CrossFit Vae Victis – CrossFit
Foam Rolling/Mobility
3 Minutes – Foam Roll Calves, Hamstrings, Quads, Glutes, T-Spine and Lats
2 Minutes – Calf and Ankle Stretches and Hip Mobility
2 Minutes – Wall Quad/Hip Flexor Stretches + Glute Activation
Warm-up
500m Row or 400m Run
Coaches Choice Dynamic Warm-up
Skill Work/Activation
50ft KB Farmers Carry (Left)
10 Monster Band Lateral Walk
50ft KB Farmers Carry (Right)
10 Monster Band Glute Bridges
Back Squat (6×6)
Performance:
Every 2:30 Minutes For 12:30 Minutes (6 Sets) Complete 6 Back Squat @ 65%
Or…
Back Squat (4×10)
Fitness:
Every 4 Minutes For 12 Minutes (4 Sets) Complete:
10 Back Squats
10 (Each Leg) Goblet Lateral Step-ups
10 (Each Leg) Single Leg Deadlift
Metcon (Time)
RX –
500m Row
50 Wallballs (20/14)
25 Pull-ups
50 Wallballs
500m Row
*RX+ CTB Pull-ups
*Level 2 – Band Assisted Pull-ups
*Level 1 – Ring Rows/Wallballs (14/10)
*Athlete Notes – 10-15 minute range.
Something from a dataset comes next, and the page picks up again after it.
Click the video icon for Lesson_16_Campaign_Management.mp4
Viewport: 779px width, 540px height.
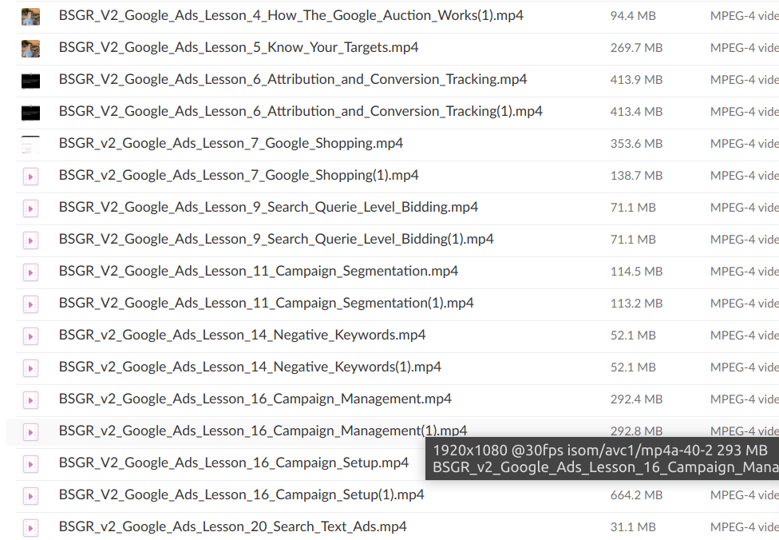[30, 399]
Break wallballs into manageable sets from the start, with timed rests between sets. Pull-ups should be in sets of 3-5 reps or quick singles.
Buy-Out
Glute/Ham Accessory:
3×12 (Each Side) Single Leg Glute Bridges with Bar or DB/Banded Nordic Hamstring Curl/Max Sorenson Hold
Gymnastics Accessory (Pull-up or MUP):
3×10 Kipping Swings (Bar or Rings)/3×5 Chair Drill (Bar) or Swing to Hollow (Rings)/3×5 Floor Kip/3×5 Pull-ups Attempts (Bar) or MUP Transitions (Rings)
Additional Conditioning Work
4x200m Sprints (1 Minute Rest) – Grab a partner, run together and push each other on each sprint.